Per mappare i percorsi atipici, ma dotati di una logica ferrea, su cui si muove la materia grigia made in Japan può essere d’aiuto La mente giapponese (Meltemi, pagg. 258, euro 20, a cura di J. Davis e Osamu Ikeno) un saggio pensato proprio per instradare noi occidentali nella selva di simboli in cui, con naturalezza, sguazzano i sudditi del Sol Levante. Leggendolo scoprirete che quell’ambiguità sorridente che vi ha mandato in bestia è l’aimai una condizione innaturale, quindi giusta ed educata, che ogni giapponese coltiva rigorosamente, anche quando pensa di fare il contrario.
In una cultura che fa dell’armonia del gruppo il massimo valore non c’è bisogno di risposte nette, chi sa capisce dal contesto. Così nessuno dice mai: «No». È offensivo. Si dice «forse», si usano allocuzioni ambigue, il cui senso dipende da come vengono dette. Soprattutto dipendono dal chinmoku, dai silenzi, dalle pause che le accompagnano. Il non dire, il tempo che si prende per rispondere, sotto il monte Fuji è di per se stesso comunicazione. Ma allora tra di loro si capiscono sempre? Molto spesso no e questo crea bei guai politico-aziendali. Infatti i comunicatori abili in Giappone sono quelli che hanno haragei: la capacità di leggere il pensiero altrui, di comunicare o dissimulare il proprio.
E poi loro corrono sempre. Perché? Corrono perché una persona come si deve è dotata di ganbari. La parola è intraducibile, ma facciamo finta che voglia dire perseveranza, tener duro. È un retaggio del bushido (la via del samurai) che spinge tutti a non fermarsi, a fare del proprio meglio in ogni situazione, perché ciò che conta non è tanto il risultato ma l’impegno che si mette per ottenerlo. E per rendersene conto basta ripensare a quanto sopportavano per divertirsi in trasmissioni come quella che da noi era intitolata Mai dire Banzai. Così quando ci si saluta ci si dice ganbatte, «lavora sodo», esattamente come allo stadio si urla ganbatte ai giocatori, o lo si dice ai propri figli prima che vadano a scuola. Qualcuno lo scrive anche alla fine delle lettere. Tant’è che in Giappone la pensione, il niente da fare porta spesso al suicidio, alla depressione. Del resto questo è l’unico Paese che abbia qualcosa come il karoshi, la morte da superlavoro.

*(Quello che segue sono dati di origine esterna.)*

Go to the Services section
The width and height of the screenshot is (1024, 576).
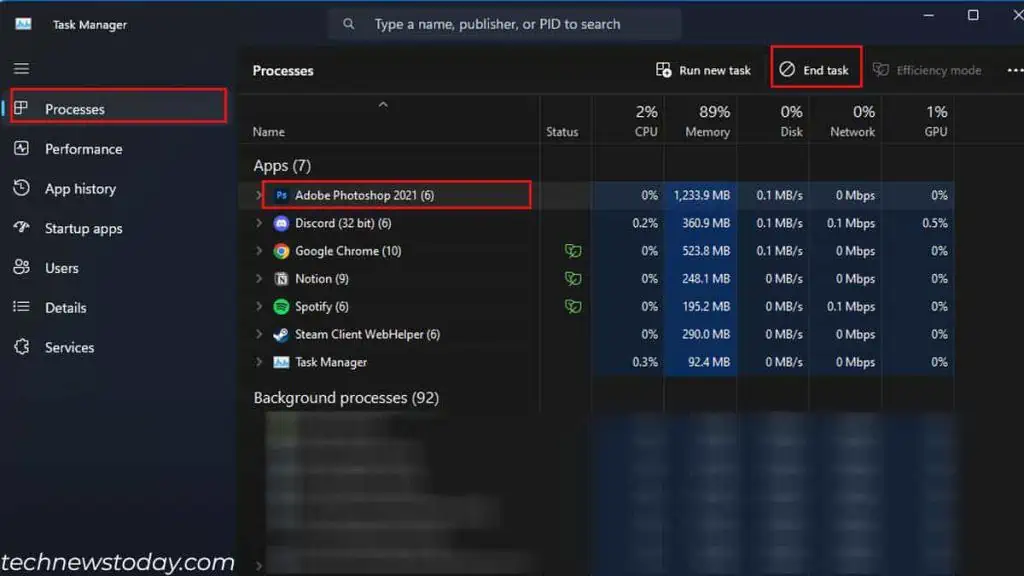click(69, 347)
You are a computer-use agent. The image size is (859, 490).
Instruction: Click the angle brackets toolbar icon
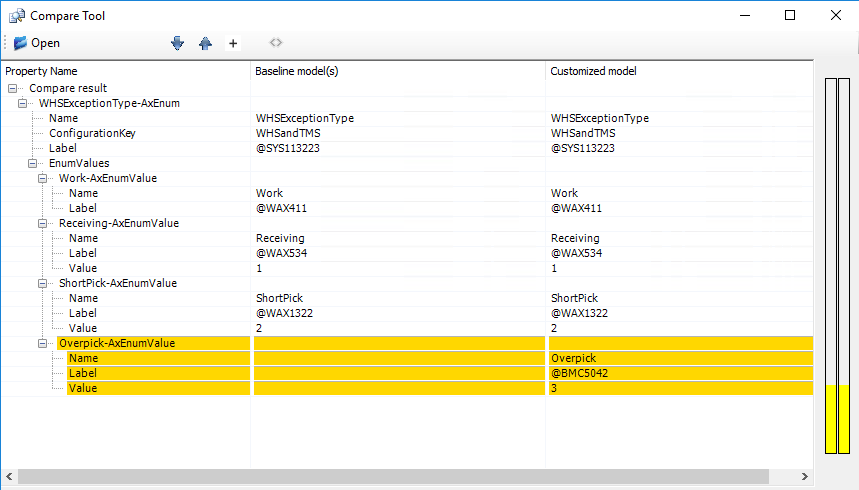coord(276,43)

Anche armati di tutte queste conoscenze, però, quello che un tempo fu il Paese più isolato del mondo, e adesso è uno dei pilastri della globalizzazione, vi resterà per molti versi oscuro. Ci sono tutti quei fenomeni che lasciano in dubbio anche i giapponesi, mutamenti culturali causati dall’incontro della loro civiltà con la nostra. Una volta in Giappone le signorine per bene erano ryosaikenbo (buone mogli e madri sagge), poi è arrivata la festa di San Valentino - noto dio scintoista - con i suoi giri choko (cioccolatini del dovere) che si regalano ai conoscenti maschi con cui avere buoni rapporti e gli honmei choko che invece vanno all’amato. Dopo ancora sono arrivate le Harajuku Girls, che si rifiutano di crescere e si vestono come i personaggi dei cartoni animati, violando qualsiasi basilare regola della vecchia società. Meglio però queste ragazzine o gli otaku, adolescenti ossessionati dai videogiochi, del sempre più diffuso fenomeno degli hikikomori. Giovani che si chiudono nella loro stanza e non escono più: hanno paura degli esami, dell’università del lavoro che non si trova...
Un giapponese potrebbe dirvi che è colpa della cultura occidentale che ha cambiato i valori.

Potreste rispondergli che è un fenomeno loro e che da noi anzi sta arrivando attraverso i video, le canzoni e qualche scrittore di grido con gli occhi a mandorla, che sono i nostri giovani a copiarlo... Ma in fondo ci risiamo siamo di nuovo: lost in traslation.